Présentation
En 2016, le candidat Trump a su convaincre 80 % des évangéliques et suffisamment d’électeurs de voter pour lui en citant des noms de conservateurs (anti avortement) qu’il s’engageait à nommer à la Cour suprême des États-Unis s’il était élu. La Cour devrait en principe être à nouveau au cœur des élections de 2020, du moins si les démocrates comprennent enfin la priorité de cet enjeu capital. Grâce à la complicité du leader républicain au Sénat, Mitch McConnell, le Président a pu nommer deux juges à la cour suprême, Gorsuch en 2017 et Kavanaugh en 2018, mais aussi près de 150 juges dans les juridictions inférieures, ce qui a déjà permis le basculement à droite de deux cours d’appel.
Or, les États-Unis sont un pays de droit jurisprudentiel où règne la règle du précédent et où les juges font le droit. C’est à eux qu’il incombe, ainsi que l’a écrit le Chief Justice Marshall dans la décision fondatrice Marbury v. Madisonde 1803 de « dire ce qu’est le droit ». Ce rôle incombe certes à la Cour suprême mais aussi aux cours d’appel puisqu’ elles sont dans 99 % des cas les juridictions en dernier recours, la Cour suprême n’acceptant que 80 affaires par an sur les 8000 qui lui sont soumises.
C’est dans ce contexte que nous nous interrogeons sur les pouvoirs de la Cour, son rôle politique, les facteurs de sa puissance mais également les contraintes qui pèsent sur elle, contraintes externes qui tiennent aux relations qu’elle doit entretenir avec les deux autres branches, le Président et le congrès ; et contraintes internes à l’organisation judiciaire.
Nous verrons que selon les périodes la cour suprême a permis l’étoffement de l’État-providence et a ouvert ses portes à davantage de justiciables, et qu’à d’autres périodes elle a favorisé et amplifié la dérégulation et rendu plus difficile l’accès aux juridictions. Nous sommes actuellement dans le deuxième cas de figure.
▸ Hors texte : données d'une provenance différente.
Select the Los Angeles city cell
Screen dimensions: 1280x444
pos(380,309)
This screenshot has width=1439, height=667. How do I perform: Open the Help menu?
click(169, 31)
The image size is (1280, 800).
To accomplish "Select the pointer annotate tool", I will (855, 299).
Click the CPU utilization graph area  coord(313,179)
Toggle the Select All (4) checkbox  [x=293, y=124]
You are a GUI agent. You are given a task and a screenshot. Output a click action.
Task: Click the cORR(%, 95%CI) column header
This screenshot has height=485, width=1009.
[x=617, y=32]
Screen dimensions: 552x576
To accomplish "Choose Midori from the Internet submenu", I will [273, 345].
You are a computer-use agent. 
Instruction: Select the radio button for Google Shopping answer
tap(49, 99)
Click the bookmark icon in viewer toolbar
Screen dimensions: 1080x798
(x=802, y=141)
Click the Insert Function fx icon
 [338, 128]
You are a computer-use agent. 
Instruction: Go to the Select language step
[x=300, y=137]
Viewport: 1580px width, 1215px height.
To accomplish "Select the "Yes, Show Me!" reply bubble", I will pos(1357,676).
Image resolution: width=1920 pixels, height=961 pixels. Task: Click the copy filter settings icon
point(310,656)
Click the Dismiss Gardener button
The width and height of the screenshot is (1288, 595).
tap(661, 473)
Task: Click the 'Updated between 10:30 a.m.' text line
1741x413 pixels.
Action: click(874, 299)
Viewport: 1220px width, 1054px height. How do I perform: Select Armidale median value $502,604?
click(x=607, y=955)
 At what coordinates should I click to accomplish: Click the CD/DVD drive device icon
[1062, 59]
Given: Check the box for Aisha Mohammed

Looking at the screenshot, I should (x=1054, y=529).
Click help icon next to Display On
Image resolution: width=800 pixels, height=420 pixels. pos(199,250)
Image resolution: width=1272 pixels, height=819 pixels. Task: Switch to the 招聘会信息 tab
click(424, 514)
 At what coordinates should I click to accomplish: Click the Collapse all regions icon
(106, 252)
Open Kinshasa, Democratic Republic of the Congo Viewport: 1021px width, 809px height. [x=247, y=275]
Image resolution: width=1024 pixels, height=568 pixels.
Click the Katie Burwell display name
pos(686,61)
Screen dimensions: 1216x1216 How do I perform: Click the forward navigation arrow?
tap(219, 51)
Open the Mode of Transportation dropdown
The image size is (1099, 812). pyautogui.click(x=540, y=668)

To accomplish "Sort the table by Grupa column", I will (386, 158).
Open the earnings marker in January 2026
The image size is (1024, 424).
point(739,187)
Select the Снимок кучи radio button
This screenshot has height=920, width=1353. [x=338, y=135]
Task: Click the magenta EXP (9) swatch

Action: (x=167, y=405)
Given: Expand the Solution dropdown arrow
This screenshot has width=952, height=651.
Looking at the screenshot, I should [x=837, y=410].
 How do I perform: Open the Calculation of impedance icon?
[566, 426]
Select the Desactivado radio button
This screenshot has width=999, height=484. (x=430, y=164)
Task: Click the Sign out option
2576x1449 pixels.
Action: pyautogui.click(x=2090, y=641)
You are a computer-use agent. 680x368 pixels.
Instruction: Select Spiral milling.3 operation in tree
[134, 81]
Les éléments de cette réflexion seront illustrés par des décisions rendues par la Cour et nous conclurons sur les dangers que courent les droits civiques et politiques ainsi que les droits économiques et sociaux dans un pays devenu très conservateur avec une Cour suprême au sein de laquelle les conservateurs depuis 2018 comptent cinq voix sur les neuf.
Pour le moment, le Chief Justice a fait en sorte que la Cour n’apparaisse pas trop partisane mais qu’en serait-il après 2020 si le Président était réélu ?
Programme
17h30 : Intervention de Anne Deysine, juriste, américaniste et diplômée de l’Institut d’études politiques de Paris.
Spécialiste des questions politiques et juridiques aux États-Unis, elle est professeur émérite de l’Université Paris Nanterre où elle a créé et dirigé pendant 20 ans un Master d’affaires internationales. Elle a été Vice-Présidente chargée des relations internationales de 1998 à 2003 et a présidé le consortium Micefa de 2002 à 2014.
Parmi ses nombreux ouvrages, citons : Les Etats-Unis aujourd’hui : permanence et changements (La Documentation française, 2006), Les États-Unis : Une nouvelle Donne (La Documentation française, sept. 2010) et ses deux derniers : La Cour suprême : Droit, Politique et Démocratie (Dalloz, 2015) et Les États-Unis et la Démocratie (L’Harmattan, 2019).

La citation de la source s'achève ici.